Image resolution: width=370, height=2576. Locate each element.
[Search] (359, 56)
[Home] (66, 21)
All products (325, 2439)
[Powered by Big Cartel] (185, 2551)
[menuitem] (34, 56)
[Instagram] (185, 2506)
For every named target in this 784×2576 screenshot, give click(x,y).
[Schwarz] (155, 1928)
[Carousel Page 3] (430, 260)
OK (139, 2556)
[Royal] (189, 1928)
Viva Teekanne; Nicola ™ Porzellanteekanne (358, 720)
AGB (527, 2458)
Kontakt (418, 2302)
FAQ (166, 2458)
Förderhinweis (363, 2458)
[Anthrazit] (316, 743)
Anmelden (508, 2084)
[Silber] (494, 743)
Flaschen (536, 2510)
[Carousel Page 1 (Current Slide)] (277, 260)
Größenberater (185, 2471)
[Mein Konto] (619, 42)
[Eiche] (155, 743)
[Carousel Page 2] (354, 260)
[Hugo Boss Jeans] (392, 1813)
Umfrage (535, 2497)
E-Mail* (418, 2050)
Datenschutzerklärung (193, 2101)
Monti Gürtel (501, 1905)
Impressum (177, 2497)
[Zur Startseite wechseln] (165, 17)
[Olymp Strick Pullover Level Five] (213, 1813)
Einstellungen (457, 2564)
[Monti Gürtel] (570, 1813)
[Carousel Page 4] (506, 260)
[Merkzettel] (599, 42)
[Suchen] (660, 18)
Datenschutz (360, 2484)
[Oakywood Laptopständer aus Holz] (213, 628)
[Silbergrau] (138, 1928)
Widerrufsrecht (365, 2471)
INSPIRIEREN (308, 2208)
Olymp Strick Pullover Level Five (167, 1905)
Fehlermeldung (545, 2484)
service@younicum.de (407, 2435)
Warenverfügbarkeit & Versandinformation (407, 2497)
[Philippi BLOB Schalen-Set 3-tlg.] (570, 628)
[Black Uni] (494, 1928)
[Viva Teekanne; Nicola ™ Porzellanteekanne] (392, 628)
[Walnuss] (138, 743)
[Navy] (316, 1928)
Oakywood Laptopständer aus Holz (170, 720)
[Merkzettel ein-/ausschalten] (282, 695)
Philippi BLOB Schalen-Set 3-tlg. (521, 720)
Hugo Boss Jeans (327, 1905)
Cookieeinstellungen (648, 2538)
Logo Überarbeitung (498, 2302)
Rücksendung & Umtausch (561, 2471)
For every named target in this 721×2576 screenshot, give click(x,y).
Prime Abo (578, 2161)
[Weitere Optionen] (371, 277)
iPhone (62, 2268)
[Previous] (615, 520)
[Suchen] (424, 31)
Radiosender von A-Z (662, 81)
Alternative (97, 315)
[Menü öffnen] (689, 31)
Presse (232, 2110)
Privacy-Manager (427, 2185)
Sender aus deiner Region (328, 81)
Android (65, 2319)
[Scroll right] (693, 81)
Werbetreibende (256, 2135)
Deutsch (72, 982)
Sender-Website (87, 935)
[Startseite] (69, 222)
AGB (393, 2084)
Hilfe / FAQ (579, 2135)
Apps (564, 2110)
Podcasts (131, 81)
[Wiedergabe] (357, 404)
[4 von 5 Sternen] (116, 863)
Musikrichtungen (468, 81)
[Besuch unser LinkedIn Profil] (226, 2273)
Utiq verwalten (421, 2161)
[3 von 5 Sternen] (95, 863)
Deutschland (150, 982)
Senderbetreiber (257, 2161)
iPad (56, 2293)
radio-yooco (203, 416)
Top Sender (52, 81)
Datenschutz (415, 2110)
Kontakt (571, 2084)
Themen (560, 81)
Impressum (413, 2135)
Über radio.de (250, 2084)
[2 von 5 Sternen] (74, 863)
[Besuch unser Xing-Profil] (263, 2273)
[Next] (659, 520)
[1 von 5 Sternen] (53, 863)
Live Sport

***

WORK TO BE COMPLETED. Report all lines in the listing above that contain the word "target".

ANSWER TO THIS PROBLEM.
For every named target in this 784×2576 screenshot, give click(x,y).
For every named target in this 721×2576 screenshot, give click(x,y).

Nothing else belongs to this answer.